MP1 - RND Normalization

MP1 - RND Normalization

par Gaston Emil Wolfart,
Nombre de réponses : 2

Hello,

I have a question about the normalizations in part 3.4.

The project description states that the states have to be normalized using only a running average and that the intrinsic reward has to be also normalized but this time clamped between -5 and 5.

However, the linked article in the project description [Burda et al., 2018]. seems to state the opposite, namely that the intrinsic reward has to be only normalized with a running average and that it is the next_state that has to be normalized and clamped between -5 and 5.


Which one should we implement ?

Thanks for your help,

Gaston Wolfart


En réponse à Gaston Emil Wolfart

Re: MP1 - RND Normalization

par Lucas Louis Gruaz,
Hello,

Yes, you are right.

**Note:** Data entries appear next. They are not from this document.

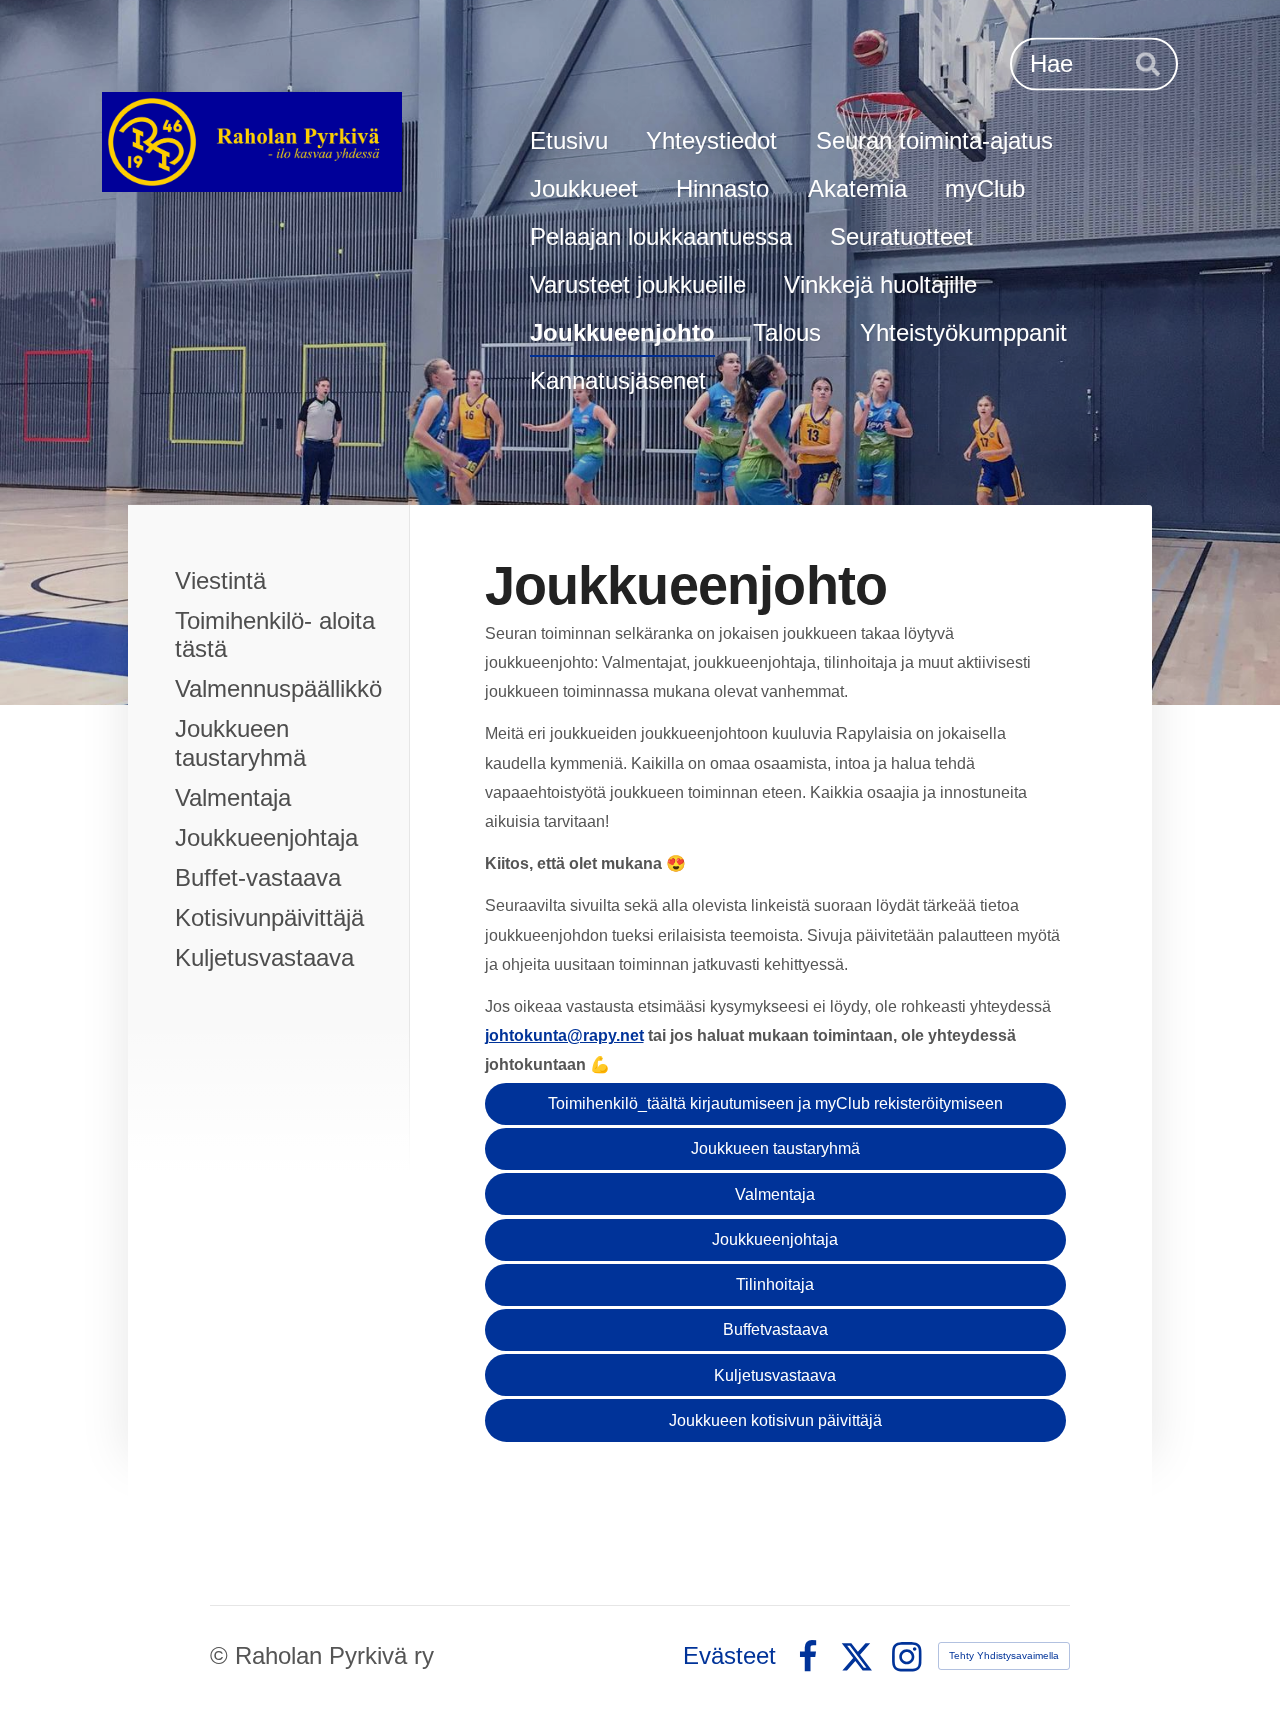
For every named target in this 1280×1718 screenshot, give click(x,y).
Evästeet (729, 1656)
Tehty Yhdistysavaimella (1004, 1655)
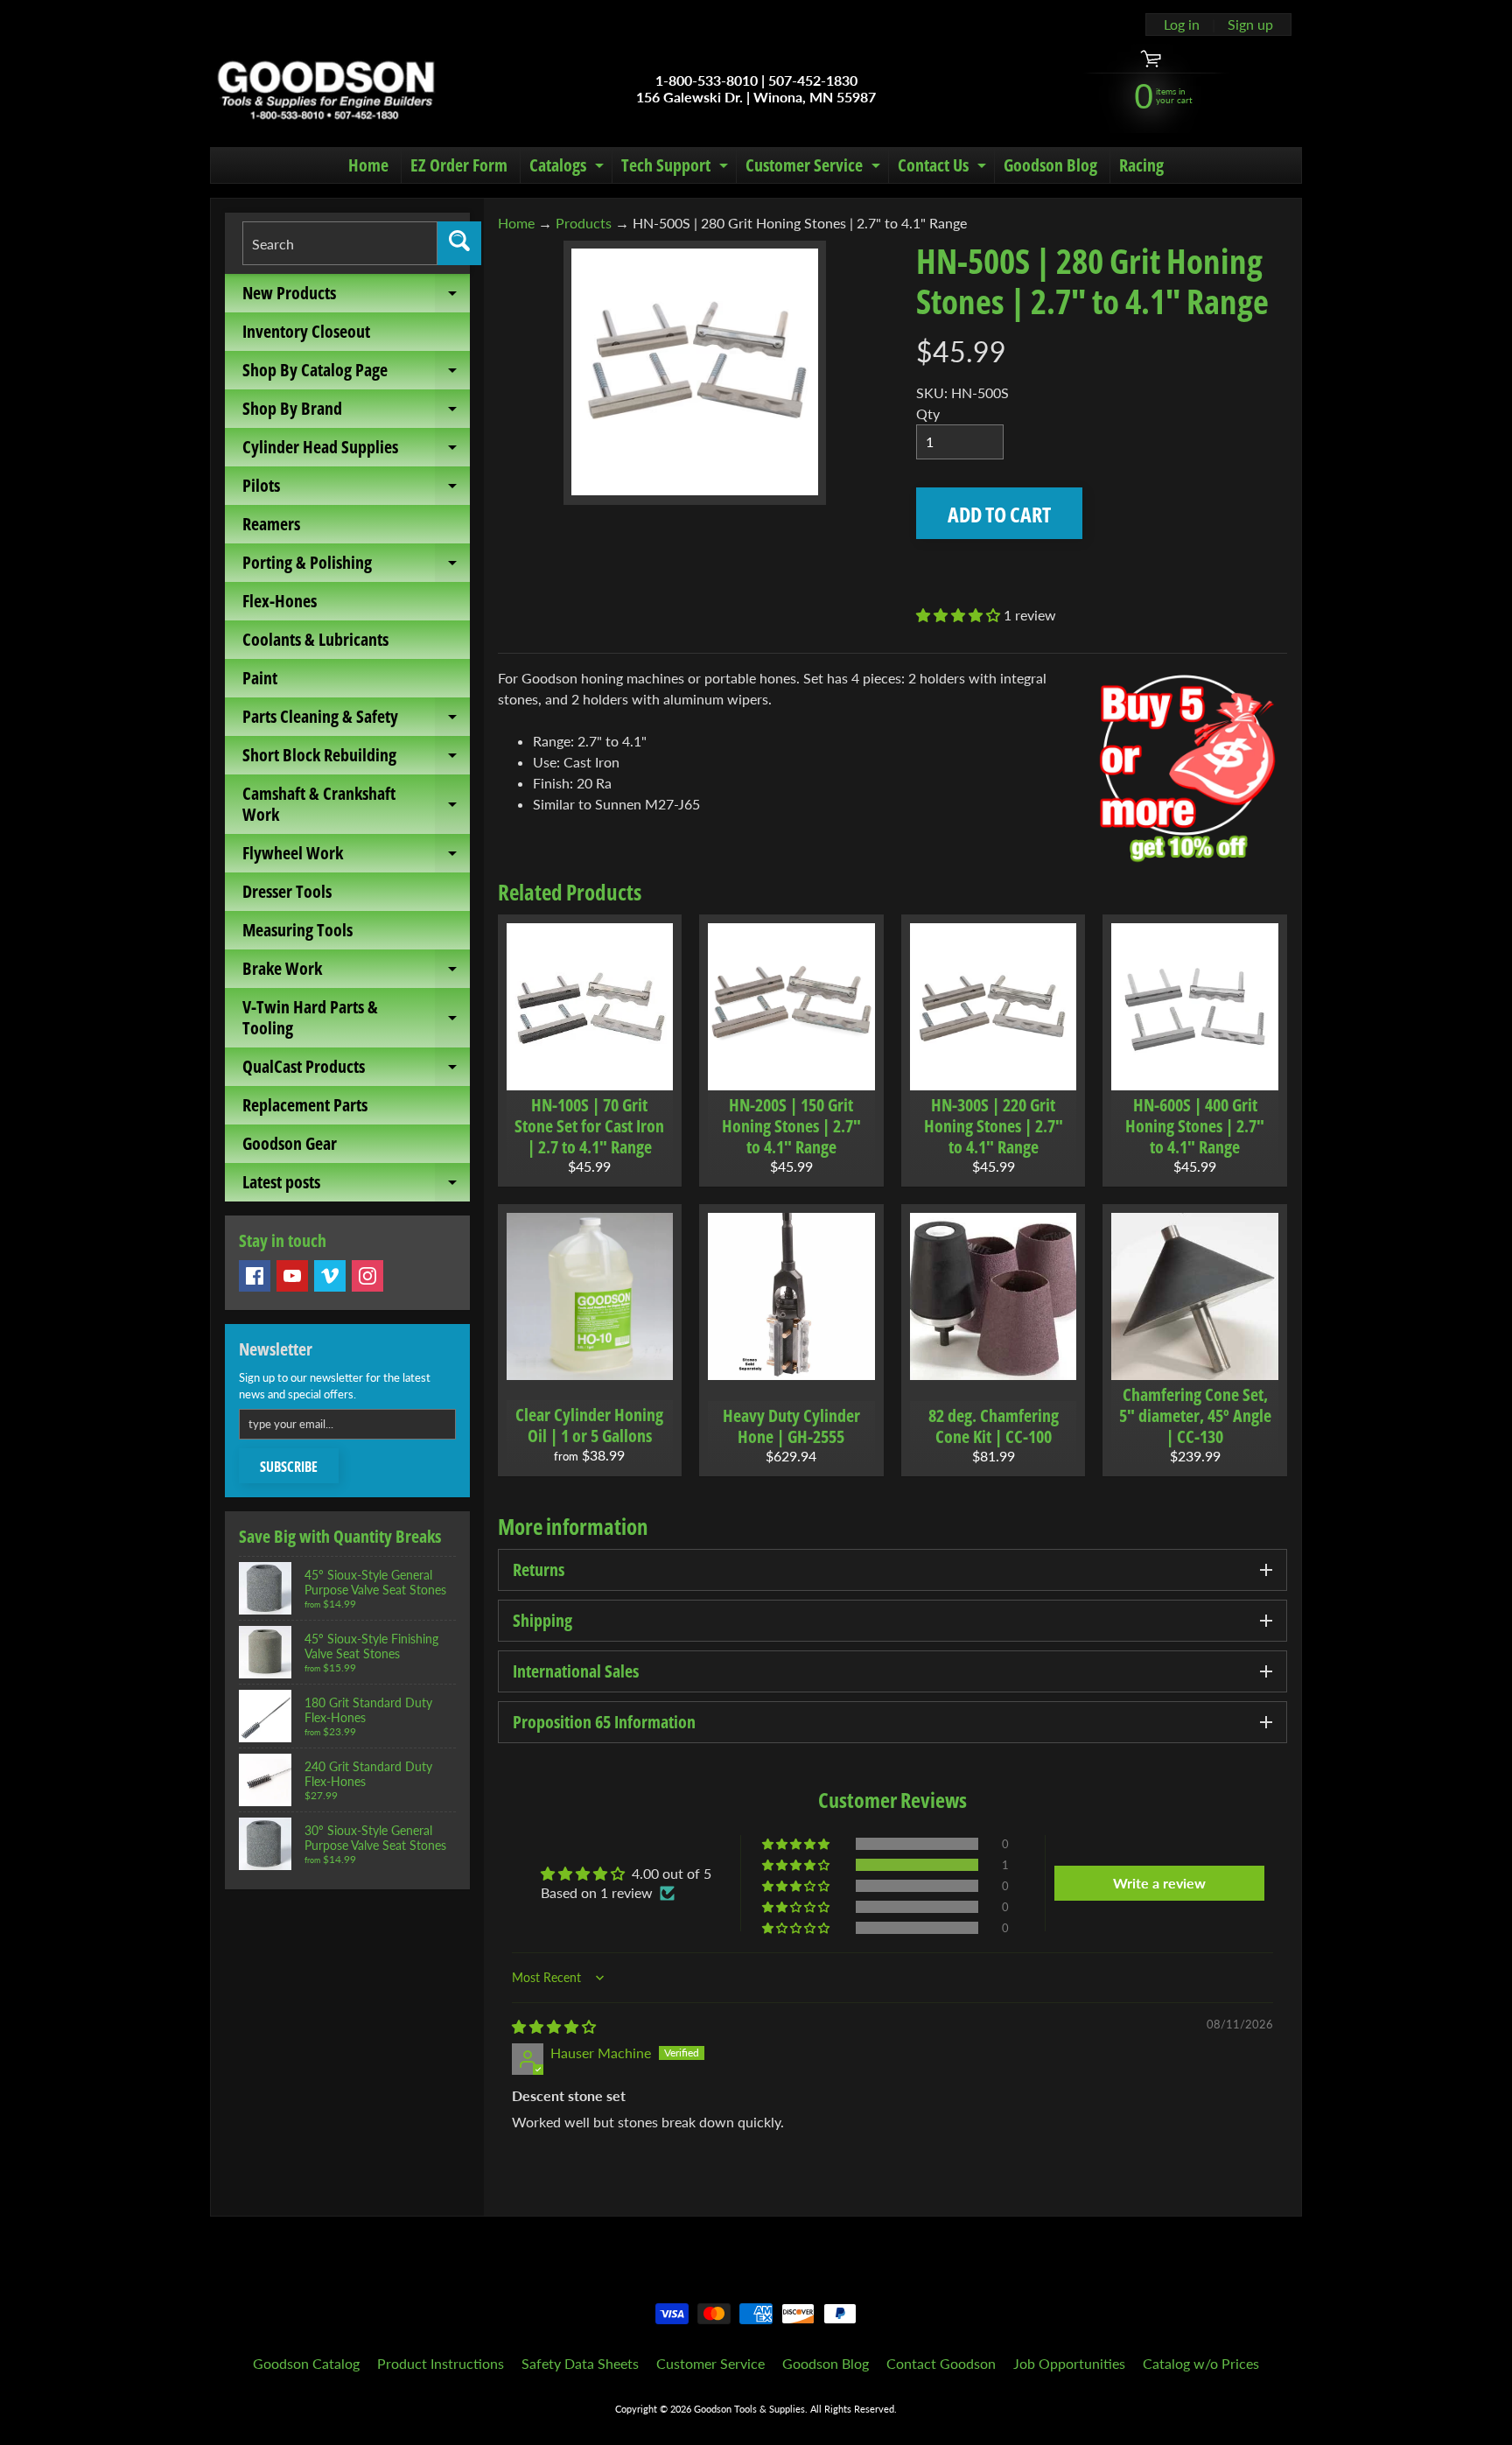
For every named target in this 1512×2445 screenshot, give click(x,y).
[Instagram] (367, 1276)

This is a mistake we made, but both work fine for the given task. You can implement any of the two options, both will be considered correct.

Best,
Lucas
En réponse à Lucas Louis Gruaz

Re: MP1 - RND Normalization

par Maria Yuffa Meshcheryakova,

Dear Lucas,

I am slightly confused: aren't we considering states that are much smaller than 5 (from -1.2 to 0.6 and from -0.07 to 0.07) compared to the authors who are exploring different environments? 

Thank you in advance for clarification!

Best wishes,

Maria